A latent single-sex love story, in which the mistress meets, loses and regains her slave, the power-play of the manipulative mother-figure struck a chord in the Valencia gala audience.
A strong opener was just one sign that Castiel has pulled the Valencia’s Mostra together, placing it once more on Spain’s national radar.
Castiel has done so in only four months and on an exiguous Euros 1 million ($1.5 million) budget. Part of the rally has come from playing to the strengths of the Valencia region.

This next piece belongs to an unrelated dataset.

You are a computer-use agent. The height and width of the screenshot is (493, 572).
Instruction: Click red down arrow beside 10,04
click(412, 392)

Fest opener “Suffer” was shot at the nearby Ciudad de la Luz studios. The Mostra includes a panorama of Ciudad-shot movies. The first weekend’s undoubted highlight was a tribute to the Valencia-born Luis Garcia Berlanga, one of the greatest filmmakers that Spain has produced (“Welcome Mr Marshall,” “The Executioner,” “Life Size”).

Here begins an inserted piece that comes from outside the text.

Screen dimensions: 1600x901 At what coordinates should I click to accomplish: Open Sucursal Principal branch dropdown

A feature-length tribute, “Por la gracia de Luis” (By the Grace of Luis) world-preemed Saturday.
A labor of love, “Luis” is ingeniously structured so that its mockumentary story — a rookie director’s doomed attempt to reproduce Berlanga’s signature snaking sequence shot — illustrates further Berlanga hallmarks: how individuals are swept along by a tide of collective chaos, and their stories are chronicles of failure.
Produced by Roberto Oltra, and directed by Jose Luis Garcia Sanchez, one of Berlanga’s clearest disciples, “Luis” played to a warm reception from those who caught it at a very late Saturday night gala.
Also Saturday, Spanish critic Luis Alegre presented “Via Berlanga!” a collection of essays by Berlangaphiles. Contributions by some of Spain’s most successful young directors — Santiago Segura (the “Torrente” saga), David Trueba (“Welcome Home”) and Borja Cobeaga (“The Friend Zone”) suggest that Berlanga’s influence still runs deep in Spanish filmmaking.
Fest’s main competition, dedicated to Mediterranean-rim countries, looks inevitably eclectic, but nevertheless well-chosen.
A playful French farce, a distant descendant of Georges Feydeau with nods towards Woody Allen and Jacques Tati, Emanuelle Moret’s “Please, Please Me” raised laughs at a Saturday press screening.
Competition lineup includes name auteurs, such as Francesca Archibugi (“A Question of the Heart”) and Egypt’s Marwan Hamed (“Ibrahim The White”), plus films that have largely slipped under the radar (Cecile Telerman’s “Blame it on Mum,” and Igaal Niddam’s “Brothers”).
Other titles deserve wider notice: Scandar Copti and Yaron Shani’s “Ajami”; Christos Georgiou’s “Small Crime” and Damjan Kozole’s “Slovenian Girl.”